Just a Simple Cup of Coffee?
Last night I had the pleasure of speaking at the Guardian HQ again, as part of the 10 years of online dating celebrations. The talks, and the questions I’ve been asked afterwards have been particularly interesting, because often the people who ask me the most questions are a lot older than me. The reality of divorce after a long marriage, is that often daters have been ‘off the scene’ for so long, that it’s like entering a whole new world.
As a result, often the questions I’m asked by older daters are very basic. This is by no means patronising – often, they are less shy to ask basic questions which younger daters puzzle over too.
One thing I noticed a lot of the older daters I’ve met talk about is ‘meeting someone for coffee …’
Now, I can categorically say, I’ve never met someone for a coffee date.
In part, this is because I don’t drink coffee!
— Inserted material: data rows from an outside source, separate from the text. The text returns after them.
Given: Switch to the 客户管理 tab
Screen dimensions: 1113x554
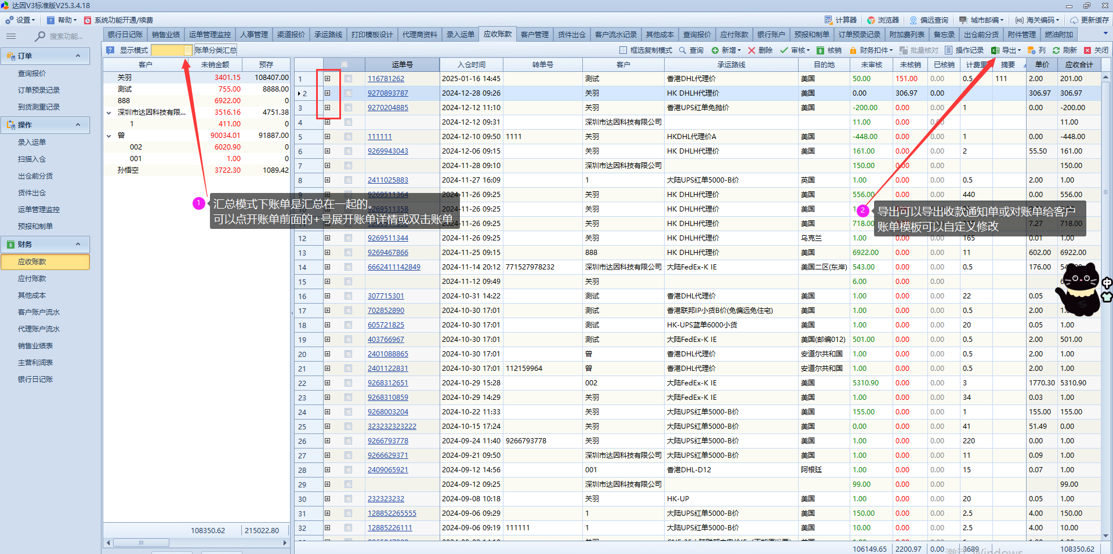Looking at the screenshot, I should 534,35.
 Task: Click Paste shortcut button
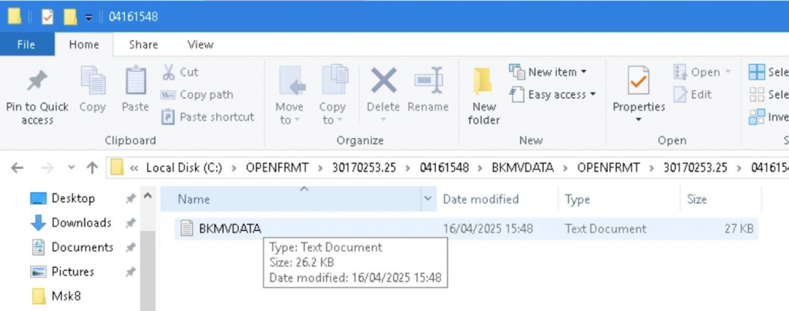[207, 117]
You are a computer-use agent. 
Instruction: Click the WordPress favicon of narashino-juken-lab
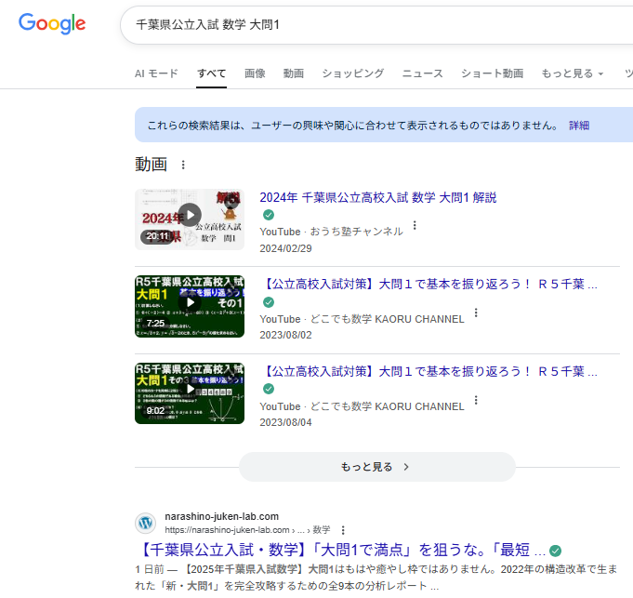146,523
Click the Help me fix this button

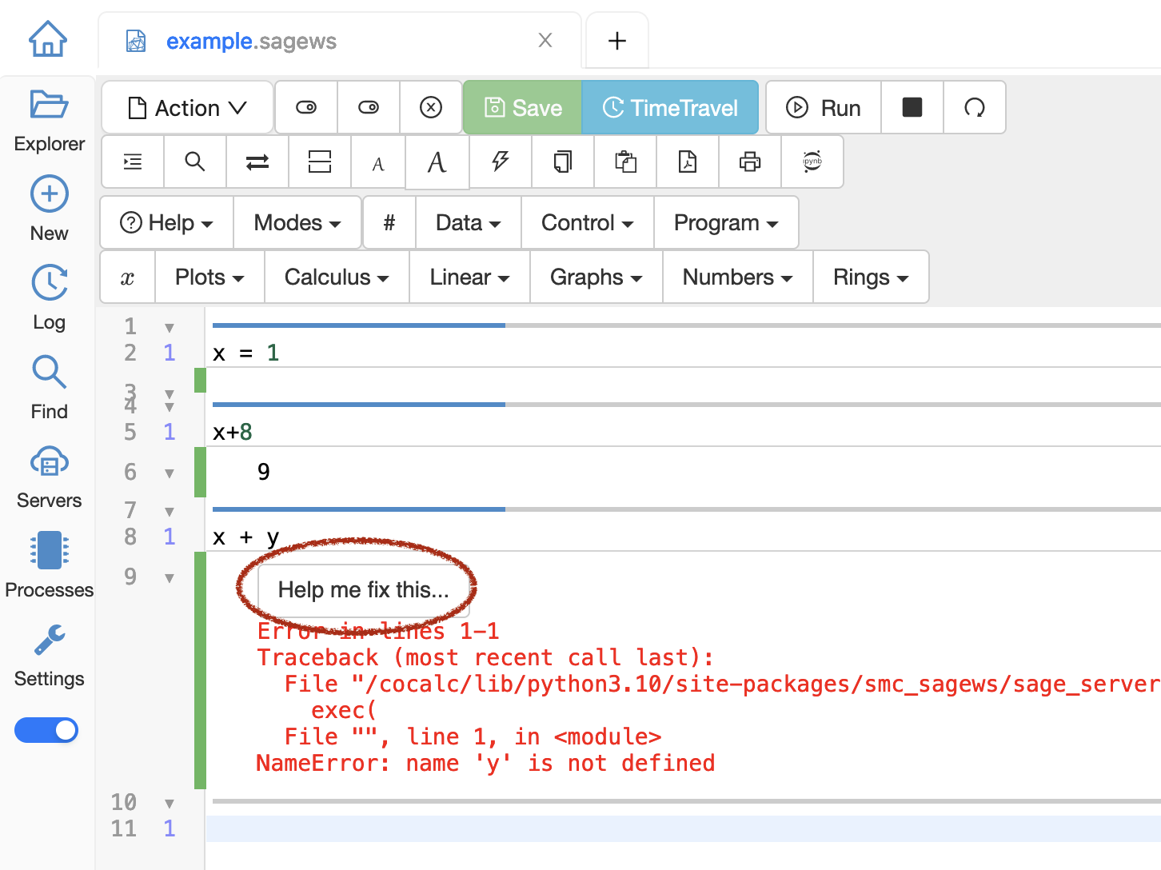point(363,589)
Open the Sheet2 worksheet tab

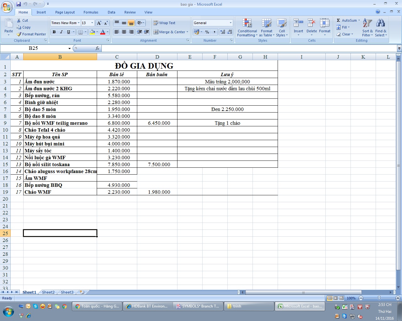click(48, 292)
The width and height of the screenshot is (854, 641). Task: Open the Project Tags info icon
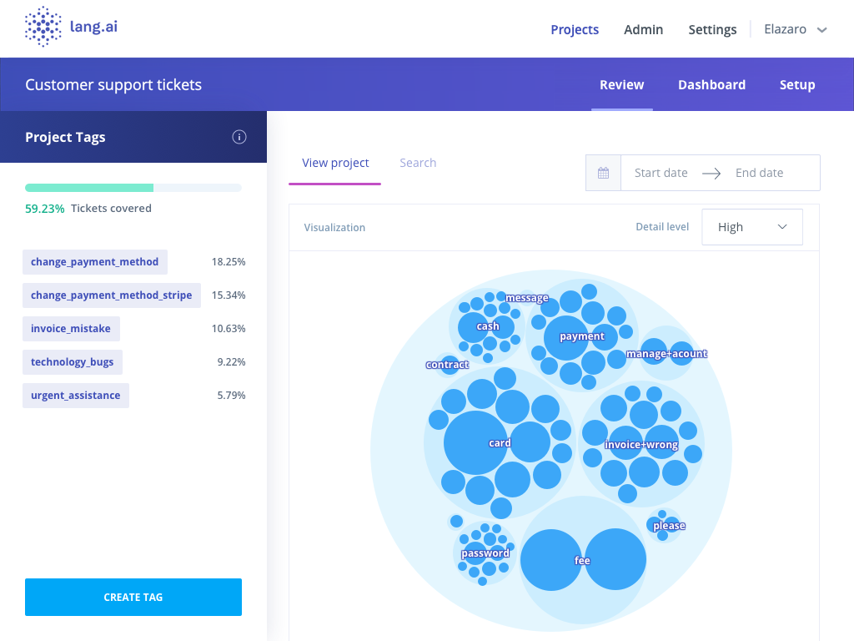pos(239,138)
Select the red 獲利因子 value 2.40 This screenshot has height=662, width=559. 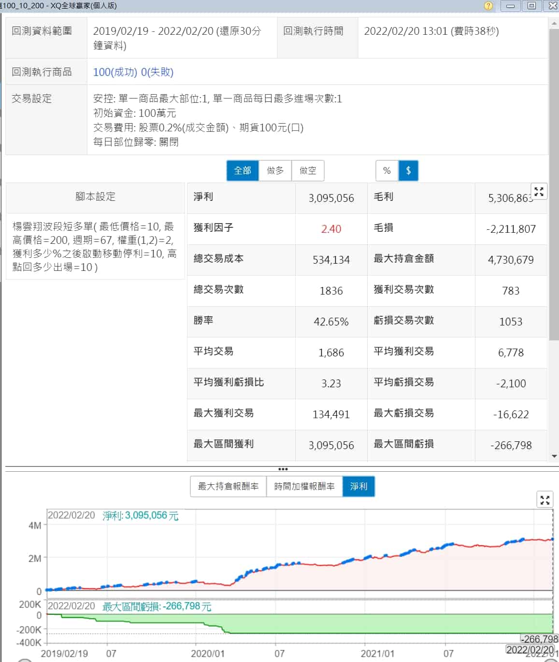(331, 229)
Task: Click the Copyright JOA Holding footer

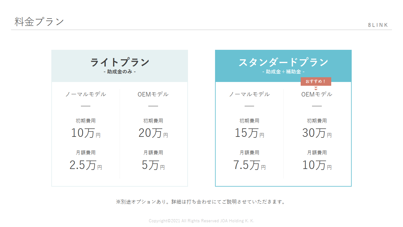Action: [202, 221]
But I’m not trying to be pedantic. I’ve never met anyone in a coffee shop for a date, and just because I don’t drink coffee doesn’t mean I don’t frequent places like Starbucks and Costa every now and again!
A coffee shop date is just something that’s never really appealed to me. In the same way that I tend to avoid pub dates, unless it’s a particularly unique bar, a cocktail bar, or there’s pub lunch involved.
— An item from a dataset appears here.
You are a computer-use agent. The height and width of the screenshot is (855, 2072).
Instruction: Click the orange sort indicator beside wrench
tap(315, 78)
Frankly, I find it a rather dull way to date.
But as I chatted to some of the midlife daters at the Soulmates event, I realised something else. The reason I don’t do coffee dates, is because actually they can be far more intimidating than you intend.
The reason people choose coffee as something to do on a date, is because it’s simple. It gives the suggestion of a low-key meet up. Not too much pressure. A relaxed environment, where you can have a good chat. And yes, it should be like that.
But not every dater is comfortable and confident, particularly not on a first date with someone they’ve met online, who they really rather like.
And actually, sitting across a table from someone, with little more to concentrate on than a mug of hot drink, is intimidatingly like an interview.
I think it was the Original Pimpernel, on our date to the Zoo, who remarked that his Mum always liked to have conversations with him in the car when they were driving, because she always got more out of him. He’s a shy person, and admits himself to not liking to chat to people face on. Side by side, he finds it easier to open up, something his mother had picked up on in the car. By the same token, our date at London Zoo worked well, because we were walking side by side, and there were conversation starters everywhere we looked.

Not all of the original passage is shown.